▶ _EXERCISE TASKS_
1. From the paper summaries below, list every system that the local models in the translation study are benchmarked against.
2. Please rewrite the paragraph of the paper summaries below that begins "Researchers introduce PsychoSafe" as a short bulleted list, keeping its main facts.
3. According to the paper summaries below, by how much did PsychoSafe improve refusal quality over a generic baseline?

▶ _EXERCISE PASSAGE_
☆ ☆ ☆
Benchmarking Local LLMs for Confidential Translation Workflows
This paper evaluates locally runnable LLMs (via Ollama) for offline, privacy-constrained translation workflows targeting freelance translators and smaller language service providers. The authors expand their Reeve Foundation corpus to include German and Simplified Chinese, then benchmark local models across four language directions against commercial NMTs (DeepL, Baidu), a frontier LLM (GPT-5.2), and professional local NMT systems. Results show substantial performance variation by language direction and model size, with the best local LLMs matching or exceeding local NMT systems and the frontier LLM, though falling short of top commercial NMTs. The study supports the viability of local LLMs for confidentiality-sensitive translation use cases.
PsychoSafe: Framework for Psychologically-Informed LLM Refusals in High-Risk Interactions
Researchers introduce PsychoSafe, a refusal framework that reframes LLM non-compliance as structured supportive communication grounded in evidence-based psychological intervention strategies. The work constructs an 8,019 prompt-response corpus across five risk domains and applies prompting and parameter-efficient fine-tuning to Qwen 3.5 27B, achieving 28.1% improvement in refusal quality over a generic baseline with notable gains in resource referral and psychological grounding. Evaluations on SORRY-Bench and XSTest reveal strong in-domain robustness but limited out-of-domain generalization, pointing to a need for more diverse fine-tuning data. The framework is relevant to safety alignment work targeting crisis, coercion, and escalating-intent scenarios.
☆ ☆ ☆
▶ _SUPPLIED INFORMATION_
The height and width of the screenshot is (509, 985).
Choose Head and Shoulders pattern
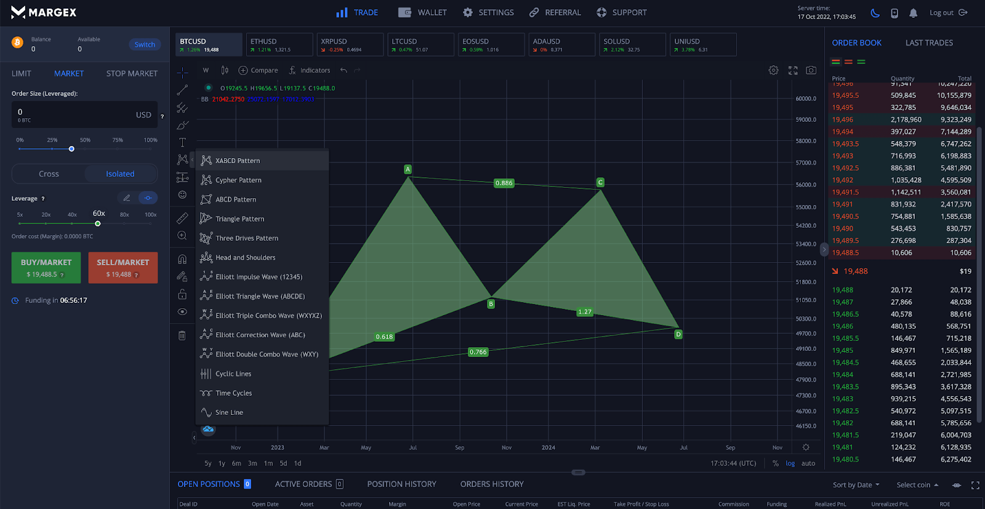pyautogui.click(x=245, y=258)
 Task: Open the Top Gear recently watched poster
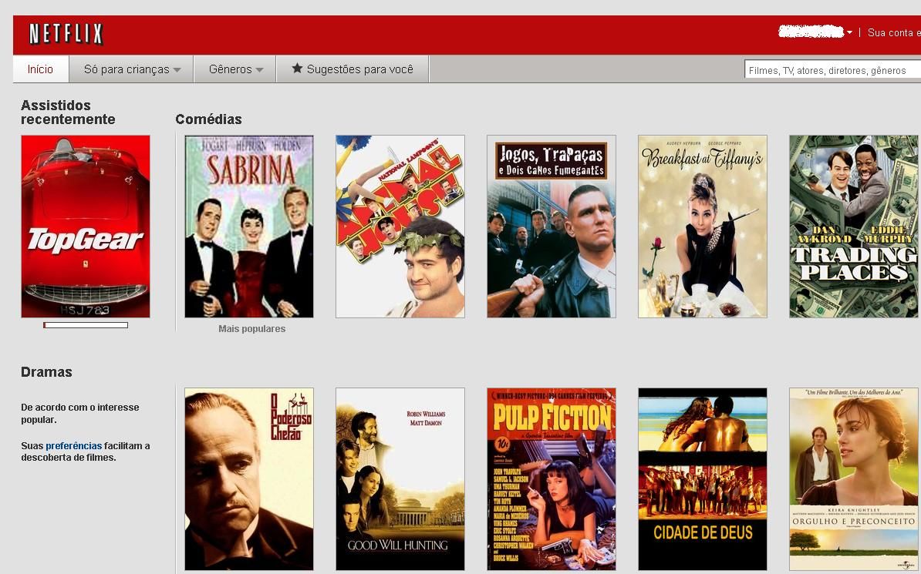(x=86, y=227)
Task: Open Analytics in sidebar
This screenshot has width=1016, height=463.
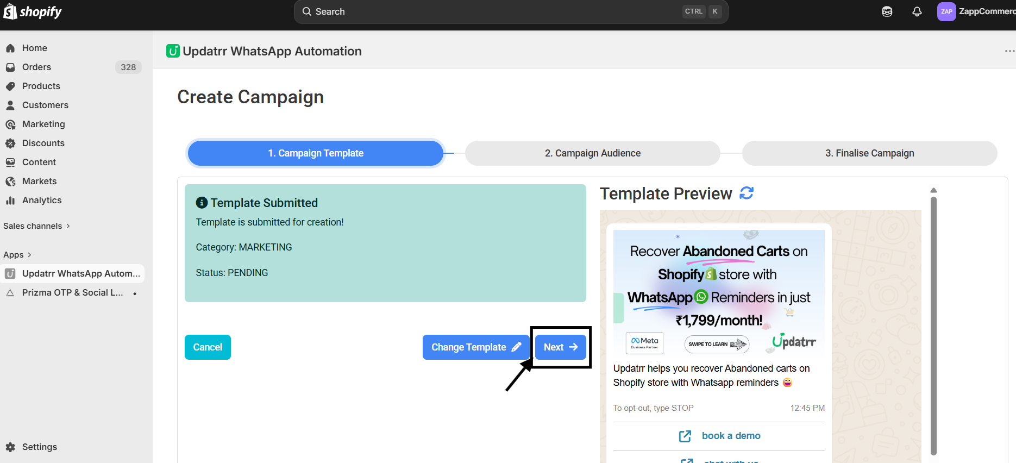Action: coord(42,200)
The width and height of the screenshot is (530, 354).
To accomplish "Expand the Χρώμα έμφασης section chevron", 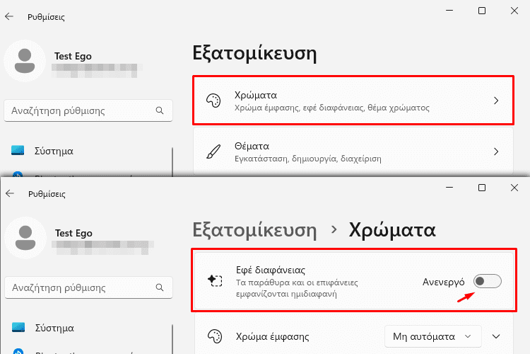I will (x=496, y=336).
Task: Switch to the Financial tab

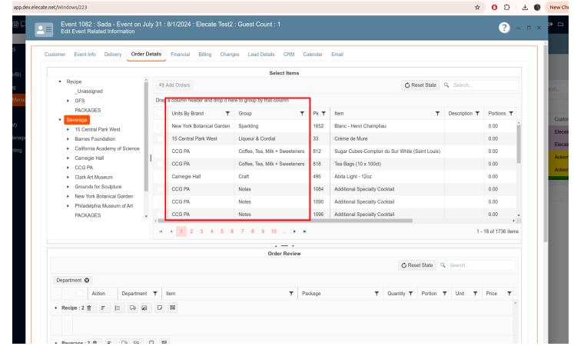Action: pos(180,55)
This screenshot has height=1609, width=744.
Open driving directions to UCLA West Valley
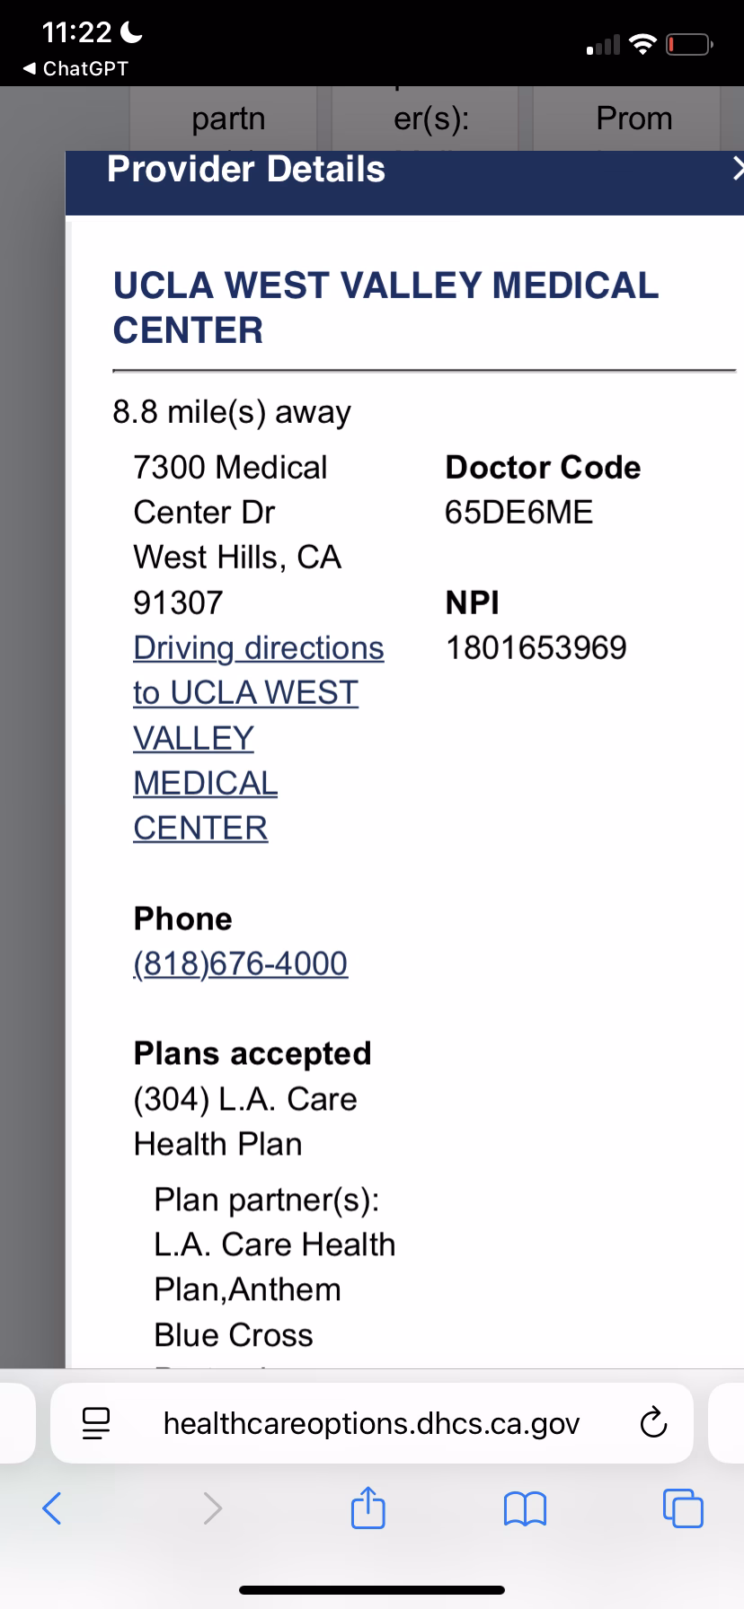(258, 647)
☆ ☆ ☆
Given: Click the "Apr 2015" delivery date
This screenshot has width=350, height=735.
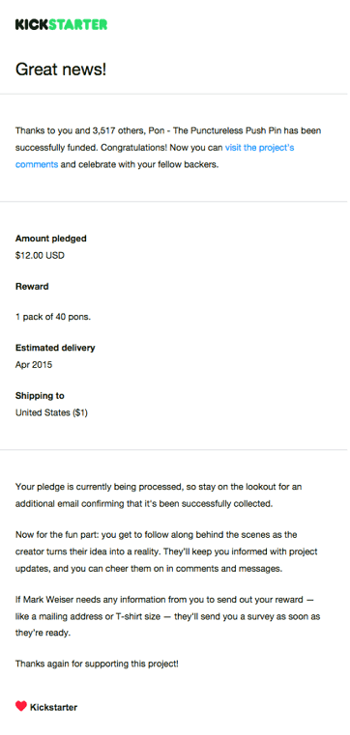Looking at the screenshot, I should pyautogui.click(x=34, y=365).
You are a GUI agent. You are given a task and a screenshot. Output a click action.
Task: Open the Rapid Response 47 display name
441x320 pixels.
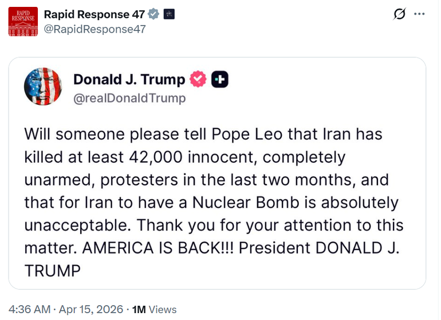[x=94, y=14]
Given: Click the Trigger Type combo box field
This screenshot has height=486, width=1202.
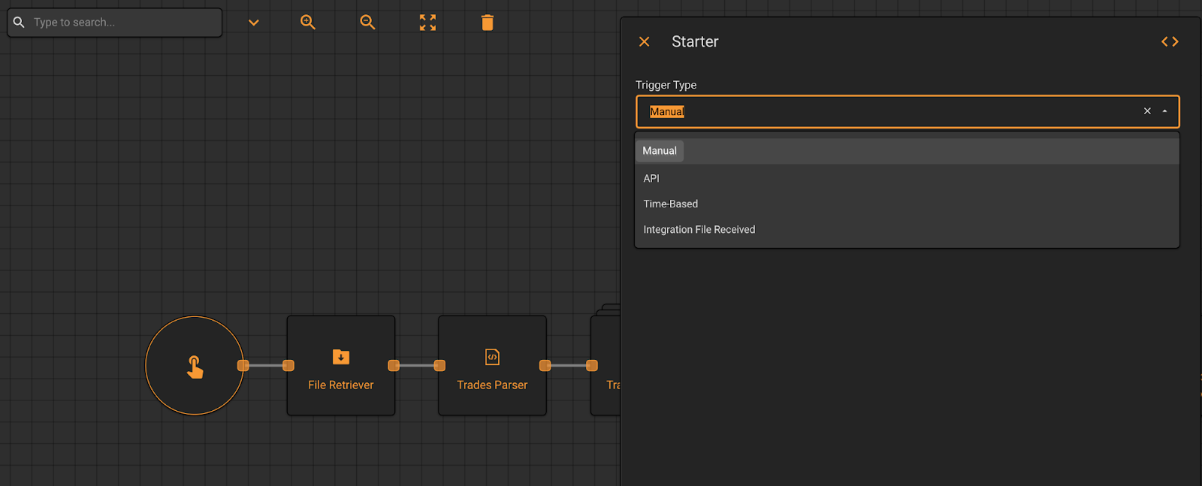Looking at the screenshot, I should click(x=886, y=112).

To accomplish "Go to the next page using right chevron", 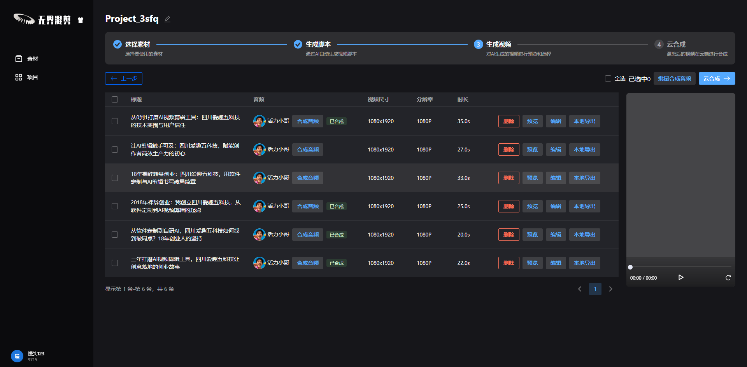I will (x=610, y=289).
☆ ☆ ☆
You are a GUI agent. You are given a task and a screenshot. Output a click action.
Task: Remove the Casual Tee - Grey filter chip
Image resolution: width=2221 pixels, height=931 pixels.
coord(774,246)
☆ ☆ ☆
▶ _TASK RESULTS_
1.
- DeepL
- Baidu
- GPT-5.2
- Professional local NMT systems

2.
- PsychoSafe is a refusal framework that treats LLM non-compliance as structured supportive communication based on evidence-based psychological intervention strategies.
- The researchers built an 8,019 prompt-response corpus across five risk domains.
- Prompting and parameter-efficient fine-tuning were applied to Qwen 3.5 27B.
- Refusal quality improved by 28.1% over a generic baseline, with notable gains in resource referral and psychological grounding.
- Tests on SORRY-Bench and XSTest showed strong in-domain robustness but limited out-of-domain generalization, indicating a need for more diverse fine-tuning data.
- The framework is relevant to safety alignment work on crisis, coercion, and escalating-intent scenarios.

3. 28.1%